O governo federal instituiu um grupo de trabalho para conceber um sistema de navegação por satélite totalmente brasileiro, capaz de fornecer posicionamento, navegação e tempo sem recorrer a plataformas estrangeiras. A equipe foi formada pelo Gabinete de Segurança Institucional em 1º de julho e terá 180 dias, prorrogáveis por igual período, para apresentar um plano detalhado.
Potencial do GPS nacional
Participam do esforço representantes dos ministérios da Ciência e Tecnologia, Comunicações, Defesa e Gabinete de Segurança Institucional, além da Anatel e do Ministério do Desenvolvimento, Indústria, Comércio e Serviços. O grupo avaliará requisitos técnicos, necessidades de infraestrutura e formas de fomento que viabilizem uma constelação própria de satélites.
Entre as atribuições estão mapear rotas de pesquisa, identificar capacidades laboratoriais e industriais já existentes no país e apontar lacunas que exijam novos investimentos. O plano também deve estimar custos, prazos de implantação, etapas de certificação e possíveis parcerias com universidades, empresas e centros de tecnologia.
Outra responsabilidade é apontar vulnerabilidades geradas pela dependência de sistemas estrangeiros. O estudo vai detalhar riscos à segurança nacional, continuidade de serviços civis e potencial impacto econômico caso ocorra bloqueio parcial ou total dos sinais atualmente utilizados pelo Brasil.
O Comando da Aeronáutica, o Instituto Nacional de Pesquisas Espaciais, a Agência Espacial Brasileira, a Telebras e o Laboratório Nacional de Astrofísica integram o comitê técnico. As reuniões serão realizadas no Palácio do Planalto, em Brasília, e envolverão apresentações periódicas de avanços e intercâmbio de dados entre as instituições.

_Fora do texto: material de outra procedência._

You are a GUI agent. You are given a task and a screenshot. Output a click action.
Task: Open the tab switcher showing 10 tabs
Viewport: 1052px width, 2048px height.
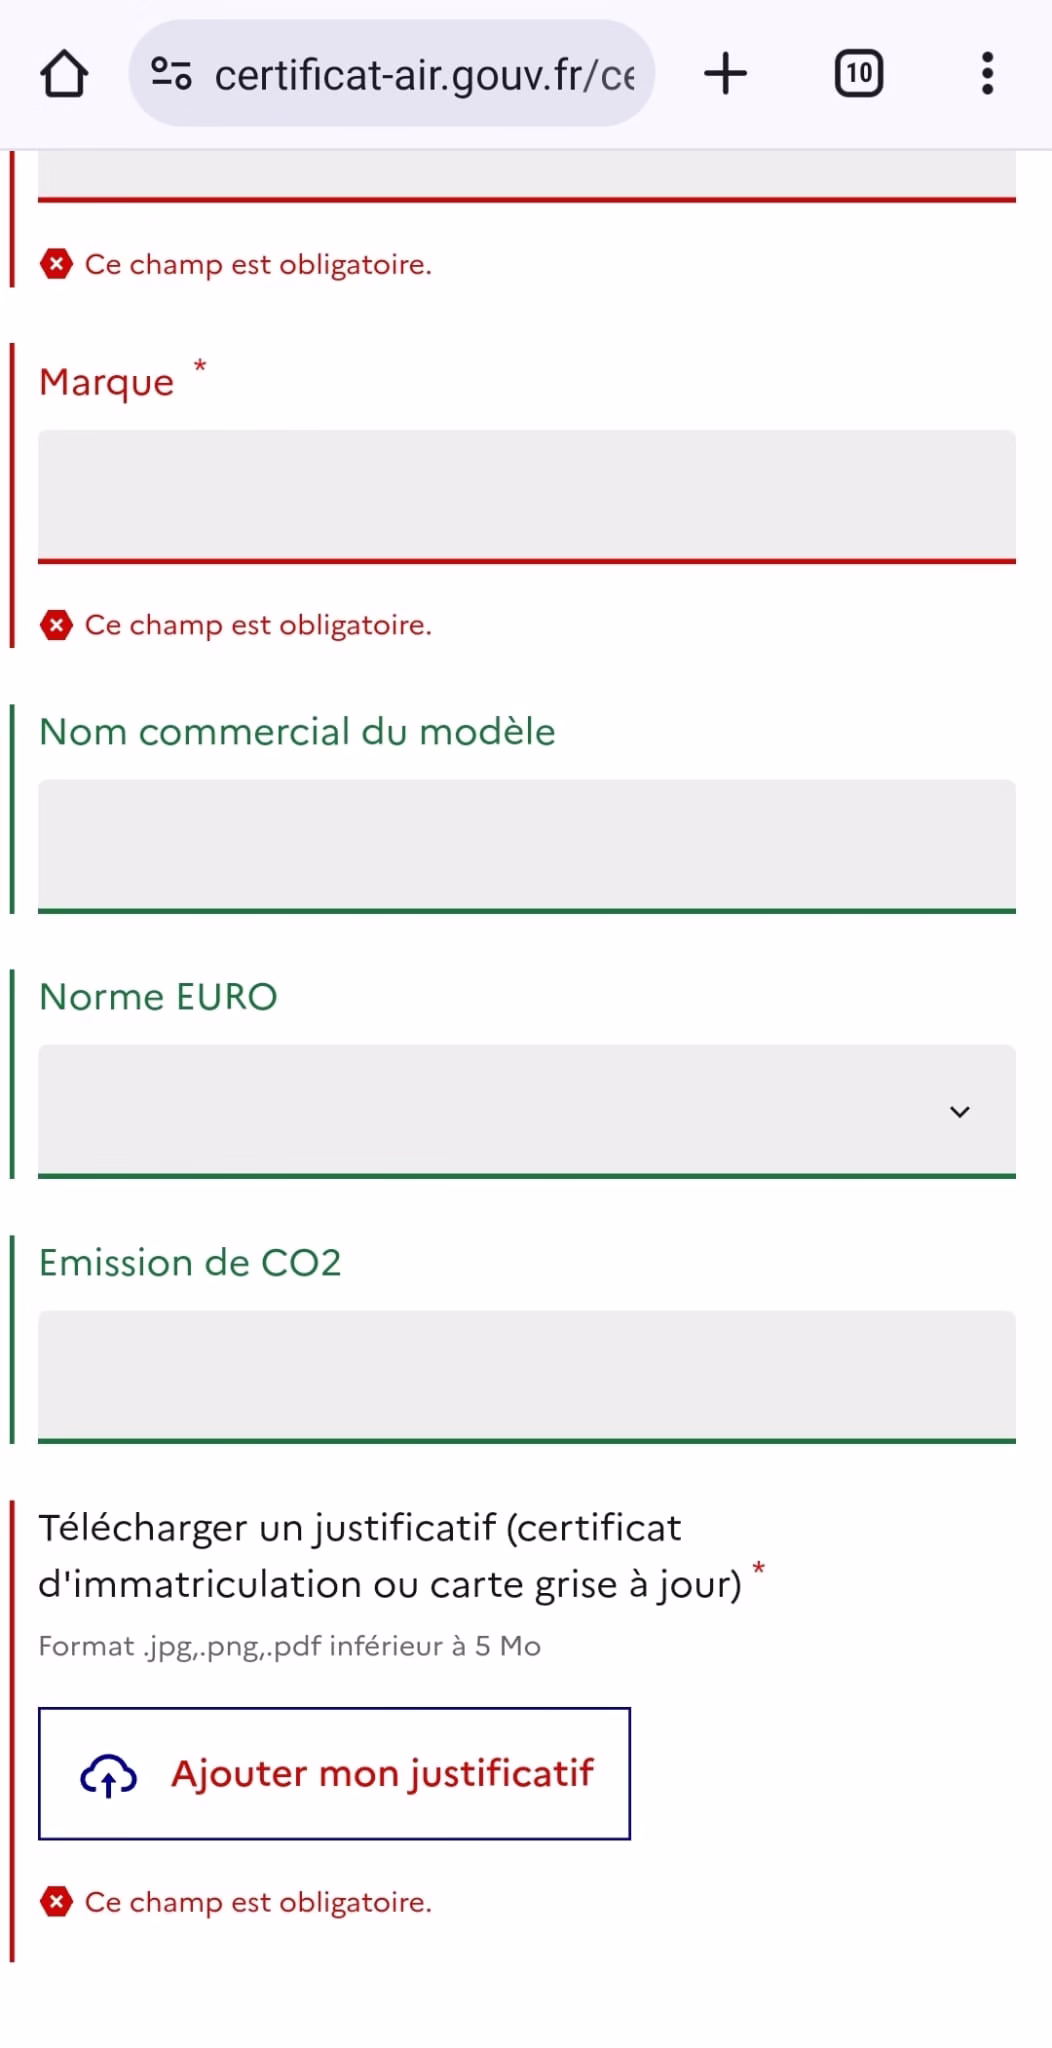[859, 73]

Desafios para o GPS nacional
Além do desenho do segmento espacial, o grupo discutirá a implantação do segmento terrestre, que inclui centros de controle, estações de monitoramento e integração com redes de telecomunicações. Também serão analisados padrões de sinal, criptografia e interoperabilidade com receptores já presentes em aeronaves, embarcações e dispositivos móveis.
O debate ganhou urgência após rumores de que o governo dos Estados Unidos poderia restringir o GPS no Brasil em eventual ampliação de sanções comerciais. Embora interlocutores do Palácio do Planalto considerem a hipótese improvável, a possibilidade reforçou a importância de um sistema soberano.
Um auxiliar próximo ao presidente Luiz Inácio Lula da Silva avaliou que o desligamento costuma ocorrer apenas em cenários de conflito e afetaria empresas norte-americanas que operam em território brasileiro. Mesmo assim, o governo entende que a autonomia tecnológica reduz riscos e amplia a segurança de dados estratégicos.
Atualmente, a maioria dos smartphones vendidos no Brasil já aceita sinais de outras constelações, como o europeu Galileo, o russo GLONASS e o chinês Beidou, além do GPS norte-americano. Essas alternativas oferecem cobertura global e, em alguns casos, maior número de satélites em operação.
Apesar da compatibilidade múltipla dos aparelhos, a ausência de um sistema próprio implica dependência de políticas externas para garantir continuidade dos serviços. A adoção de um GPS nacional permitiria calibrar aplicações militares, agrícolas, logísticas e de infraestrutura crítica segundo necessidades locais.
O relatório final do grupo de trabalho deverá sugerir fontes de financiamento, como fundos setoriais, cláusulas de conteúdo local em compras governamentais e incentivos fiscais para a indústria espacial. A entrega incluirá cronograma preliminar de lançamento de satélites de prova, fases de expansão e certificação internacional.
Concluída a etapa de diagnóstico, o governo decidirá se transforma as recomendações em programa estratégico de Estado. Caso avance, o projeto colocará o Brasil ao lado de Estados Unidos, União Europeia, Rússia e China, que já operam constelações globais próprias de navegação por satélite.